W1: Hi. My name is Maggie. My kids are the three in red shirts -- helps me keep track of them.

W2: (Smiles) I'm Terri. Mine are in the pink and yellow shirts. Do you come here a lot?

W1: Usually two or three times a week, after we go to the library.

W2: Wow. Where do you find the time?

W1: We home school, so we do it during the day most of the time.

W2: Some of my neighbors home school, but I send my kids to public school.

W1: How do you do it?

W2: It's not easy. I go to all the PTO meetings and work with the kids every day after school and stay real involved.

W1: But what about socialization? Aren't you worried about them being cooped up all day with kids their own ages, never getting the opportunity for natural relationships?

W2: Well, yes. But I work hard to balance that. They have some friends who're home schooled, and we visit their grandparents almost every month.

W1: Sounds like you're a very dedicated mom. But don't you worry about all the opportunities they're missing out on? I mean they're so isolated from real life -- how will they know what the world is like -- what people do to make a living -- how to get along with all different kinds of people?

W2: Oh, we discussed that at PTO, and we started a fund to bring real people into the classrooms. Last month, we had a policeman and a doctor come in to talk to every class. And next month, we're having a woman from Japan and a man from Kenya come to speak.

W1: Oh, we met a man from Japan in the grocery store the other week, and he got to talking about his childhood in Tokyo. My kids were absolutely fascinated. We invited him to dinner and got to meet his wife and their three children.

W2: That's nice. Hmm. Maybe we should plan some Japanese food for the lunchroom on Multicultural Day.

W1: Maybe your Japanese guest could eat with the children.

W2: Oh, no. She's on a very tight schedule. She has two other schools to visit that day. It's a system-wide thing we're doing.

W1: Oh, I'm sorry. Well, maybe you'll meet someone interesting in the grocery store sometime and you'll end up having them over for dinner.

W2: I don't think so. I never talk to people in the store -- certainly not people who might not even speak my language. What if that Japanese man hadn't spoken English?

W1: To tell you the truth, I never had time to think about it. Before I even saw him, my six-year-old had asked him what he was going to do with all the oranges he was buying.
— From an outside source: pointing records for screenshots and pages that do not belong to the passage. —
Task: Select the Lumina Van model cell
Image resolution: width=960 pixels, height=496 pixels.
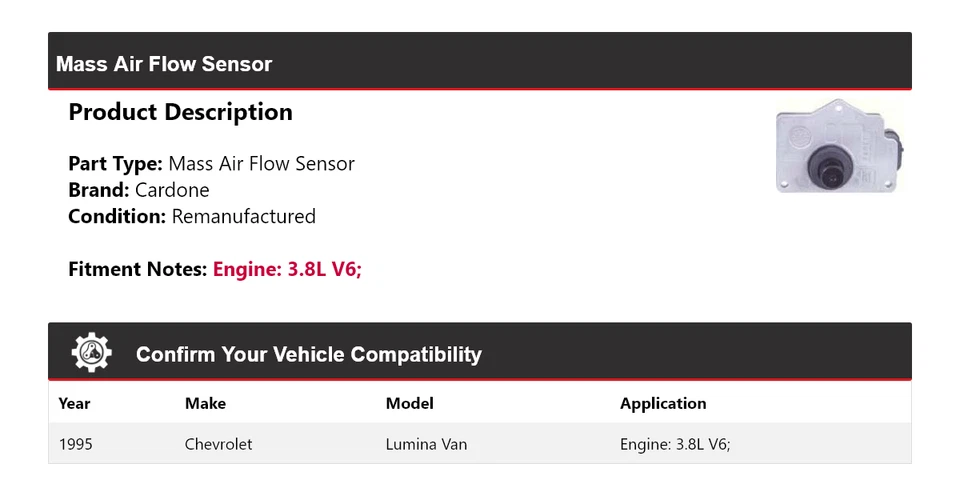Action: 426,444
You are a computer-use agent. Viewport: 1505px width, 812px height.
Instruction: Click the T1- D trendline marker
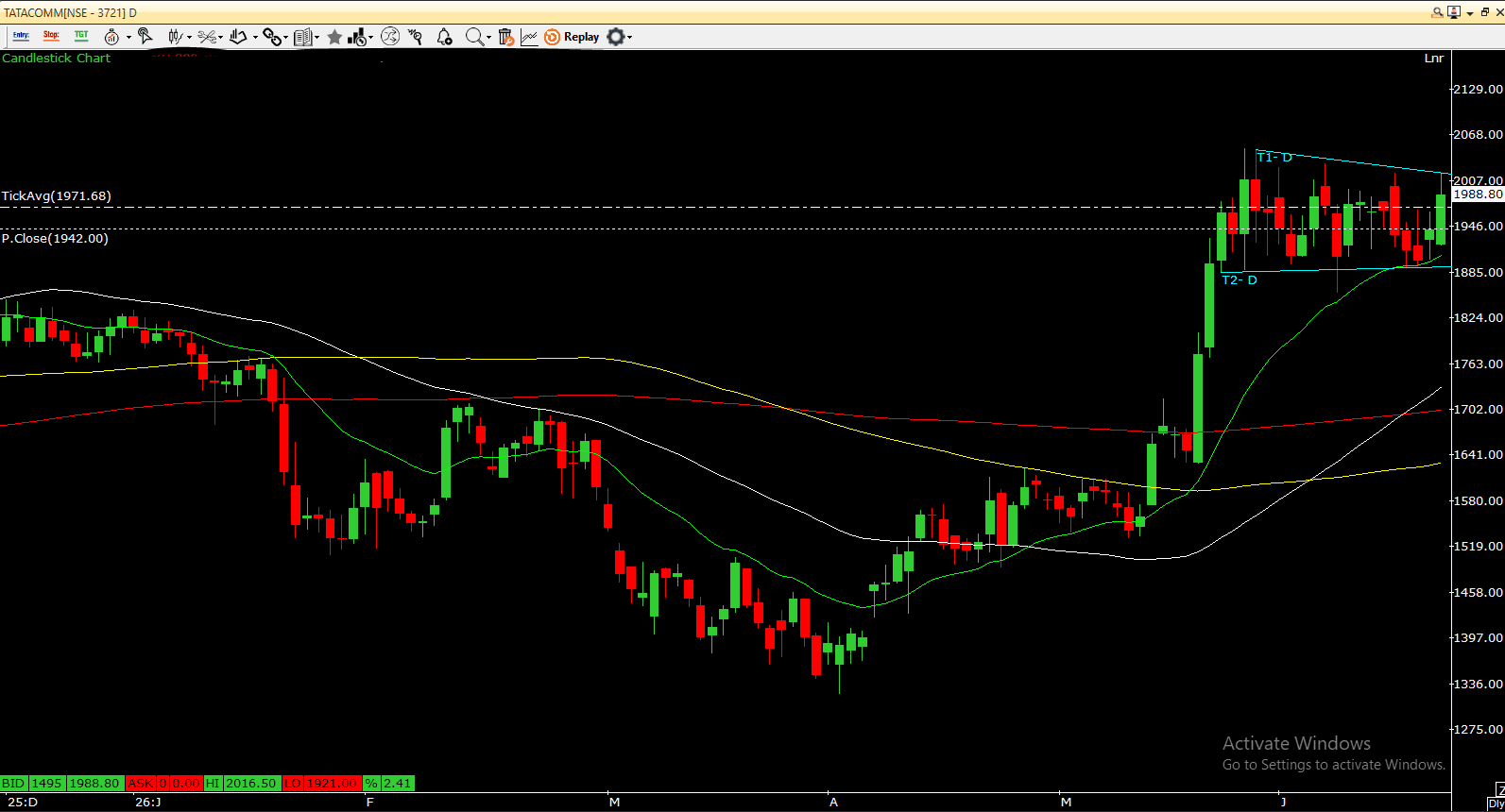[1274, 157]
W2: Your child talks to strangers?

W1: I was right there with him. He knows that as long as he's with me, he can talk to anyone he wishes.

W2: But you're developing dangerous habits in him. My children never talk to strangers.

W1: Not even when they're with you?

W2: They're never with me, except at home after school. So you see why it's so important for them to understand that talking to strangers is a big no-no.

W1: Yes, I do. But if they were with you, they could get to meet interesting people and still be safe. They'd get a taste of the real world, in real settings. They'd also get a real feel for how to tell when a situation is dangerous or suspicious.

W2: They'll get that in the third and fifth grades in their health courses.

W1: Well, I can tell you're a very caring mom. Let me give you my number--if you ever want to talk, give me call. It was good to meet you.

--Author unknown

Thursday's Craft

The girls made Heart people this week. Emaly calls her's a spider. They enjoyed making them ofcourse and were happy we are getting back on track.

Monday, February 01, 2010

My dinner

My dinner

Zuchinni, orange bellpepper sauteed long time with little butter and salt pepper. Avocados and tomatoes and tomatoes and cucumbers in balsalmic vinegar! YUMMO!